### Excerpt provided

In 2018, Ashton Johnston received “no evidence of disease” results. The couple celebrated the next year with normalcy as they continued their careers until they decided to move back to Oklahoma to be closer to family, he said. Then in 2020, COVID-19 affected Ashton Johnston’s parents, who died within weeks of each other, she said.
“Dylan was so helpful through all the health care decisions needing to be made,” Ashton Johnston said. “It was a very difficult and heartbreaking way for him to realize the difference he could be making if he were to work in medicine.”
Dylan Johnston decided to leave his finance career with Rabo AgriFinance in 2021 and began working for a medical clinic in Cashion, Oklahoma, to gain experience before applying to OSU’s physician assistant program in Tulsa, he said.
“My experience at the Cashion Community Clinic solidified my passion for a career in rural health care,” he said.
Dylan Johnston anticipated the process would take a few years to build a competitive application given his unique background, he said.
“Dylan was selected for an interview the very first time he applied,” Ashton Johnston said. “He did very well in the interview. One of the interviewers said it was the best interview she had in 12 years.”
Everyone knew he was made for this, Ashton Johnston said.
“I interviewed Dylan,” said Jennifer Stauffer, clinical assistant professor and director of clinical education. “I was very impressed and captivated by his unique journey to becoming a PA.”
Stauffer now serves as Dylan Johnston’s faculty adviser and the adviser for the Student PAs in Rural Communities club.
The SPARC club is the first PA-led club on campus, he added.
Dylan Johnston is one of the founding members of the SPARC club and serves as the treasurer. When founding the club, the goal was to form a community of PAs who are passionate about rural health care, he said.
“Dylan is very passionate about rural medicine,” Stauffer said. “He contributes a lot to our program because he helps us meet our mission, which is to help rural Oklahoma.”
Dylan Johnston’s passions for rural health care and science are easily seen through his academics, she added.
“I would describe Dylan as professional and humble,” said Rebecca Stephen, clinical assistant professor and director of admissions. “He has worked really hard for his success, but you would not necessarily know because it looks like it comes so easy to him.”

### Supplied information
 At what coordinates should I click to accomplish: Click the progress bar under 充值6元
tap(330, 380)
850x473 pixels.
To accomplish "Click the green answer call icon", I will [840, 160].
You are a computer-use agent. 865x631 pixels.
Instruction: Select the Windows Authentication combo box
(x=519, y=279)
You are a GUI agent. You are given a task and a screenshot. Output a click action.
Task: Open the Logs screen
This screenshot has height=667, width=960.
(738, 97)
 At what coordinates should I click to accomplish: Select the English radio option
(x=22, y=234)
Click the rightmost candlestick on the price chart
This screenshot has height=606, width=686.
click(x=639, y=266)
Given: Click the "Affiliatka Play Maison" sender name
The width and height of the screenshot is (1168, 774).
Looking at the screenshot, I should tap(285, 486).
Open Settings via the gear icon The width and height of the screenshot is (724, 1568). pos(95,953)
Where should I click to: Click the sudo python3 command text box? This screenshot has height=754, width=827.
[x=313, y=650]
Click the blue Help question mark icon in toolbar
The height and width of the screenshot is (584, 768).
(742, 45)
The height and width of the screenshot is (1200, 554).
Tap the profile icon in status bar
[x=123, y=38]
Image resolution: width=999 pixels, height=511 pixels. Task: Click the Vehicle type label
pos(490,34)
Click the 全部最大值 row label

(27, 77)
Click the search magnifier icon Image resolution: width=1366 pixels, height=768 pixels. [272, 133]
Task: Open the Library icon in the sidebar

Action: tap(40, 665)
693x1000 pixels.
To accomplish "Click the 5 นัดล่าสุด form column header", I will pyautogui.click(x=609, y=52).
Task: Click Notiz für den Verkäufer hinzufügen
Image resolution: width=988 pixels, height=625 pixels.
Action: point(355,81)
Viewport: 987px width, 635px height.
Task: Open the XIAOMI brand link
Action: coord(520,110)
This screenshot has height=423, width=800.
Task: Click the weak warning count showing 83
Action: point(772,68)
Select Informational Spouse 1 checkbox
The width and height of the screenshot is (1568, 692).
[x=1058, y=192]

### The task
Carry on the article about Dylan Johnston's path to the physician assistant program, beginning after its final quoted remark from Rebecca Stephen.

### Answer section
Dylan Johnston’s hard work and professionalism led him to serve as class president, Stephen said. He entered the program with goals, she added, and every day he is accomplishing them.
In August 2023, the class will enter clinical rotation training for 15 months. Dylan Johnston will graduate from the program in 2024 with a Master of Science degree in physician assistant studies.
“One thing that drew me to the OSU program was the focus on rural health,” Dylan Johnston said. “More than half of our rotations are in rural areas. The locations go as far northwest as Beaver all the way down to Durant. We really cover the whole state.”
The amount of rural exposure is unique to the OSU program, he added. After graduation, Dylan Johnston plans to work in emergency medicine at a small hospital in rural Oklahoma, he said.
The 2021-accredited PA program at the OSU Center for Health Sciences helps students earn their degrees while increasing medical access to underserved areas of Oklahoma.
“I want rural students to understand this is a career path that will allow them to serve their communities back home,” Dylan Johnston said. “Ashton and I are thankful our experiences opened this door for me to serve in health care, and I hope others see they can, too.”
Want to Learn More?
The new physician assistant program at the OSU Center for Health Sciences aims to support and advocate for rural health care in Oklahoma.
The 28-month program includes the following:
13 months of training in the classroom with in-class lectures and hands-on experiences and 15 months of clinical rotations throughout the state.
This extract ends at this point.